Families will be reunited and regional businesses will be full this coming weekend as Melbourne residents are allowed to travel to regional Victoria from 6pm Friday, October 29.
Regional businesses are now bracing for city tourists to flock to the regions for Melbourne Cup weekend.
Co-owner of the Apollo Bay Bakery, Sally Cannon, said she listened to the Premier's announcement with her sister "and we just squealed".
Ms Cannon said the Melbourne Cup weekend is traditionally a big one for Apollo Bay, a tourist town around 190 kilometres from Melbourne on the Great Ocean Road.
She said the community was also looking forward to welcoming back the Melbourne-based owners of holiday homes, seeing their familiar faces in the street.
"It'll feel like Christmas, that week between Christmas and New Year, it'll be just like that."
But Ms Cannon said she "squealed even louder" when Mr Andrews announced businesses would no longer need to stick to density limits and patron caps when the state vaccination rate reaches 90 per cent.
She said patrons this weekend had largely embraced new proof of vaccination requirements and was optimistic the town could turn a profitable summer tourist season that would "go on hopefully until after Easter".
Coveted city visitors to flock to 'safe' regions
Chair of Bendigo Tourism, Finn Vedelsby, said all Bendigo businesses would benefit from the state reopening.
"It's 90 per cent of our visitor economy," he said.
But Mr Vedelsby said he was worried some Melbourne visitors will not choose Bendigo this weekend and take their tourism dollars to other parts of regional Victoria, based on exposure sites.
"Despite the fact that we've got some cases here in Bendigo and some tier 1 exposure sites, we are a very safe destination to visit," he said.
"I think the optimism will certainly outweigh the scepticism."
Some feel unprepared for Melbourne influx
Mansfield's Delatitie Hotel and Produce Store Cafe owner Dean Belle said he was excited to welcome a predicted "tsunami" of visitors back from Melbourne.
But he felt hospitality operators had been left ill-prepared after the guidelines for regional hospitality were changed again.
"We are really, really nervous about our capacity to deliver the goods, as the saying goes," he said.

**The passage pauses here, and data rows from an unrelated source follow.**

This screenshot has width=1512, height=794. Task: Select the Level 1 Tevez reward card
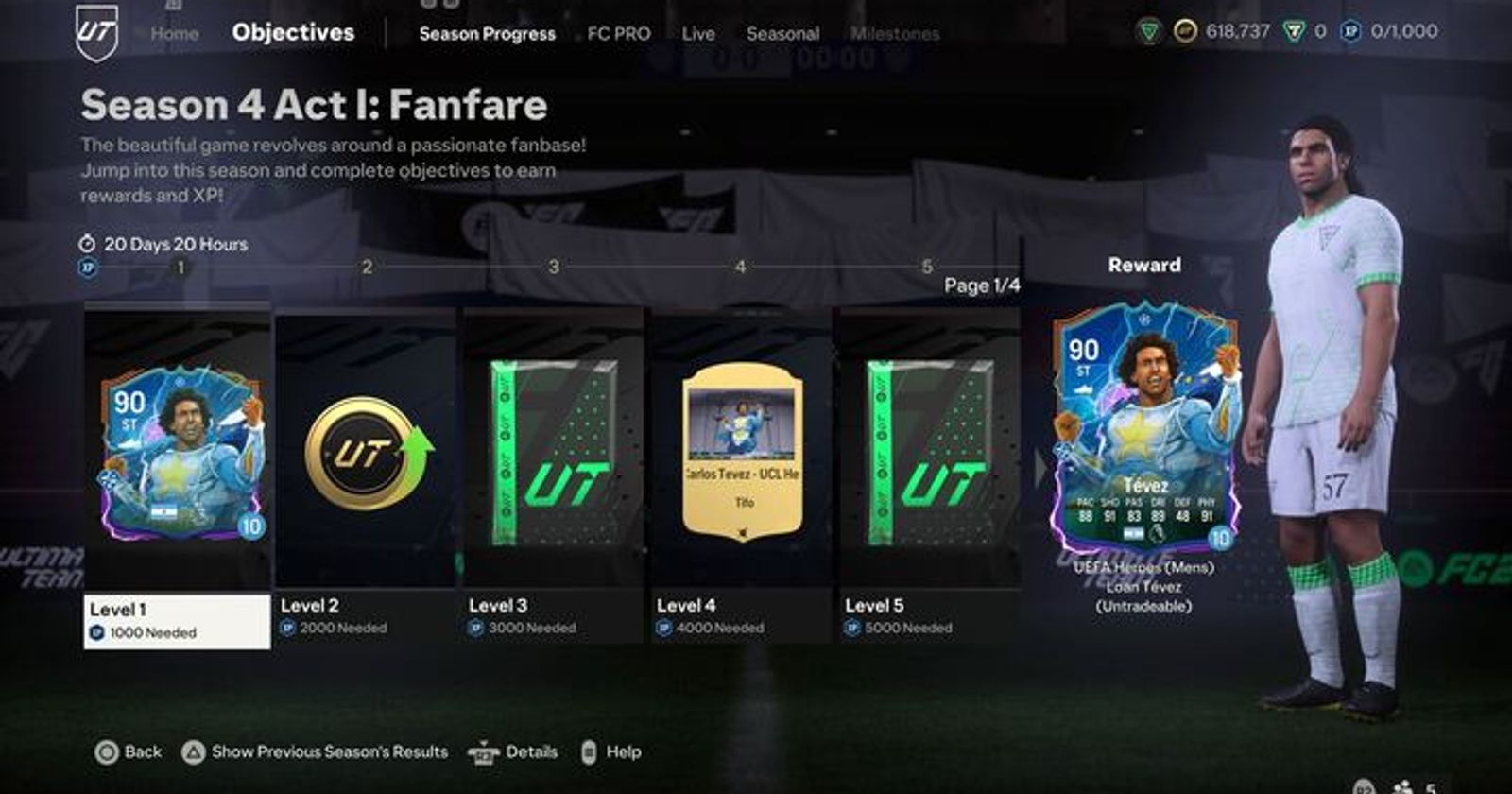(180, 452)
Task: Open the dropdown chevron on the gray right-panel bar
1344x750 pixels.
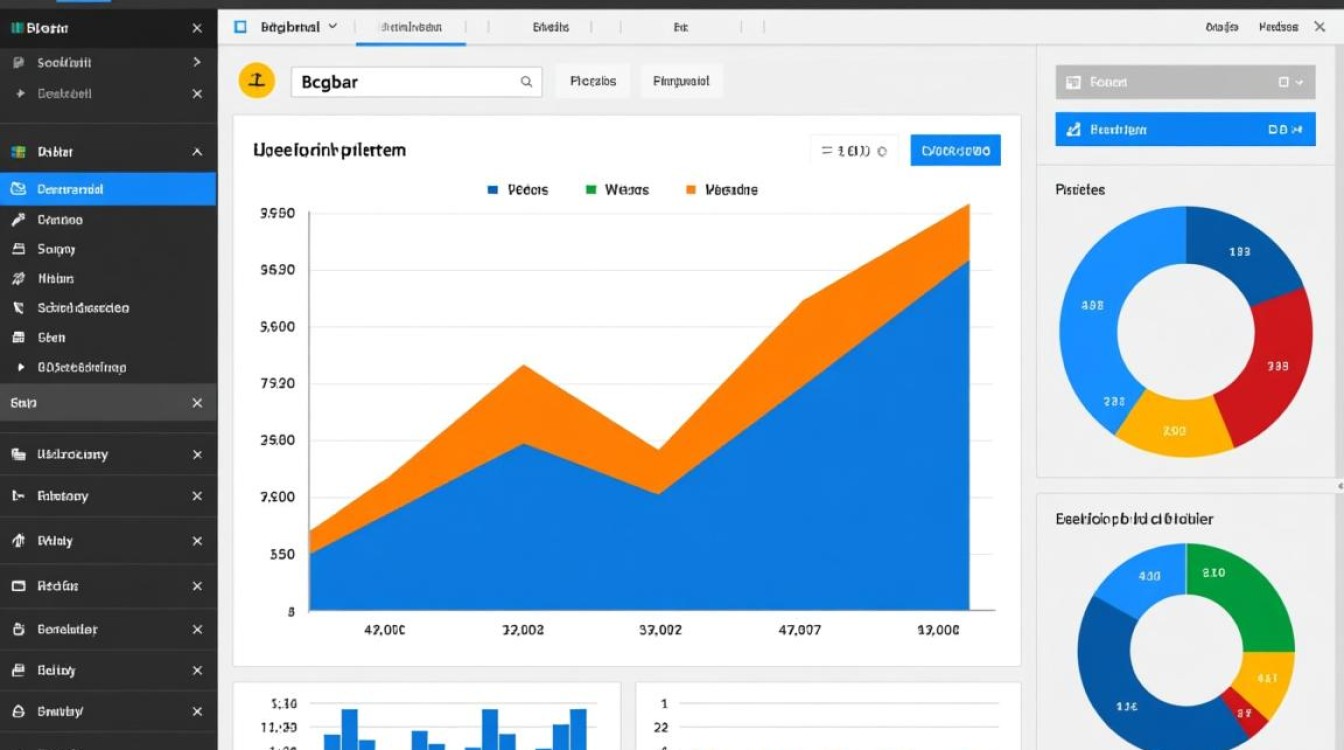Action: [x=1299, y=83]
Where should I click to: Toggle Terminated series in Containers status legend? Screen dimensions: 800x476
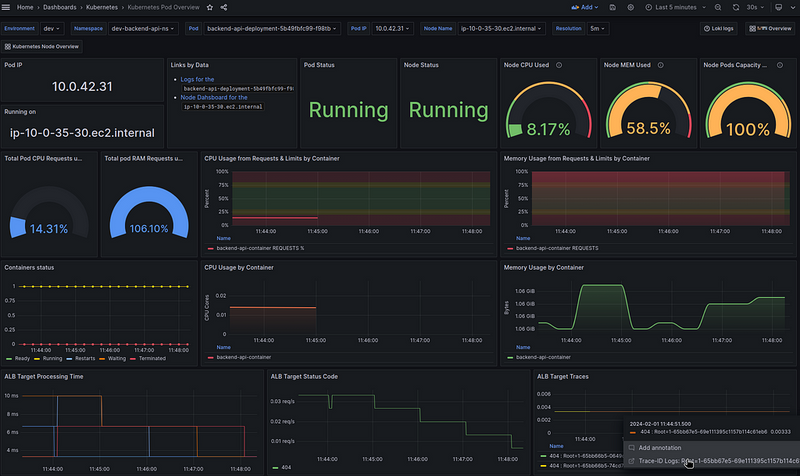152,356
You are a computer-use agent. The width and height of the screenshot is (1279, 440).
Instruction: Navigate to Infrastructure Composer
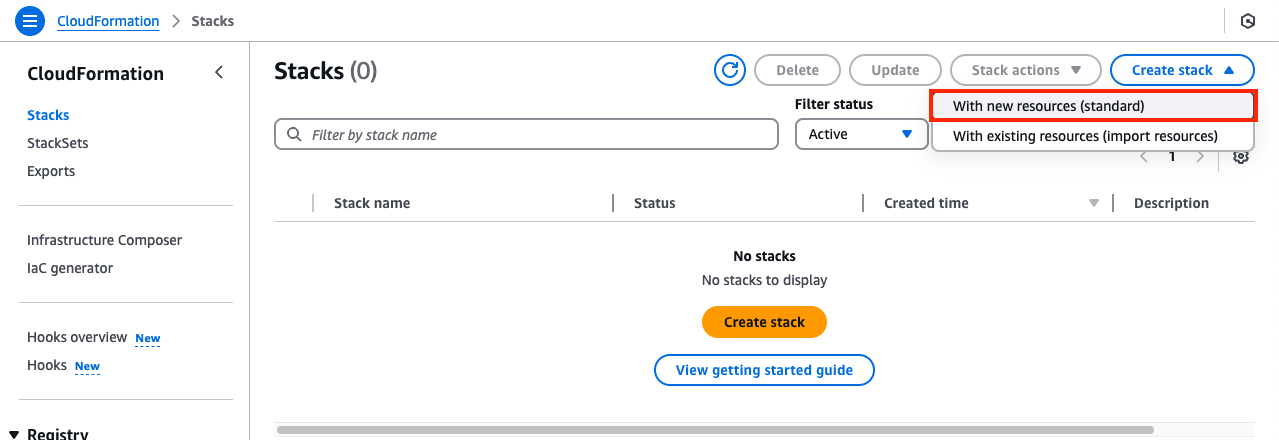pos(104,240)
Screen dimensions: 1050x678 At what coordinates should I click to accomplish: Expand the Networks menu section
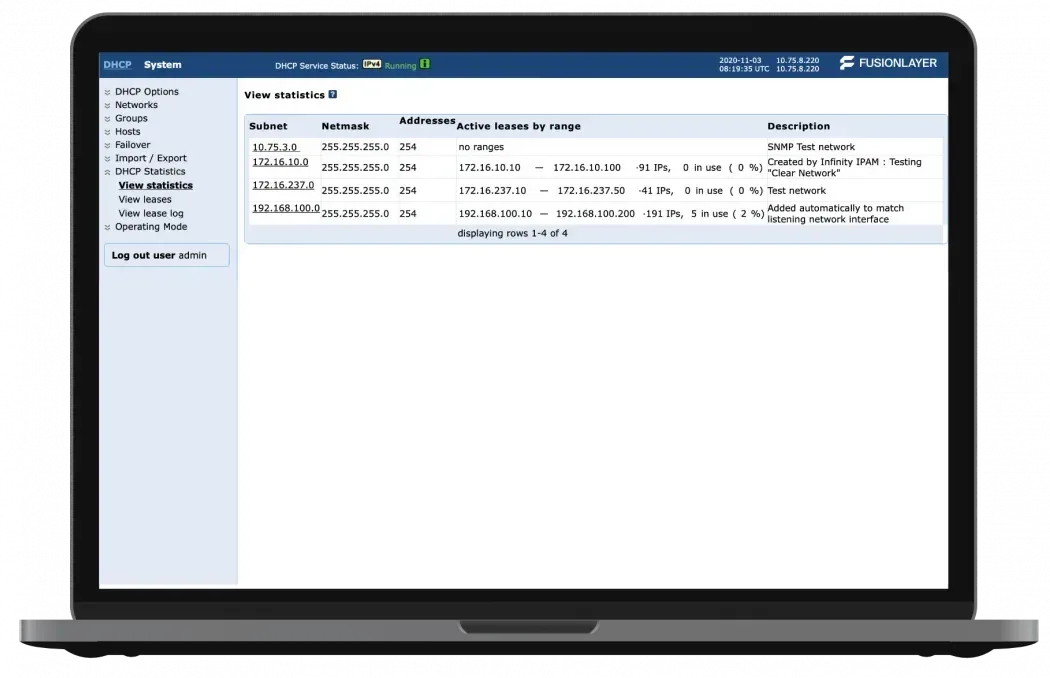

Many of his staff have not yet had their second dose of the COVID-19 vaccine and will not be fully vaccinated by Friday.
Mr Belle expects the larger volume of visitors will put added pressure on the venue to ensure everyone has been fully vaccinated.
"We are not only filtering, but we are also educating," he said.
Despite worrying about whether he will be able to cater to the crowds, Mr Belle said it was time to re-open and welcome his guests back.
"There needs to be predictability, there needs to be consistency, and for those businesses who have been closed the cash flow injection and just getting muscle memory back … before we get anywhere near Christmas."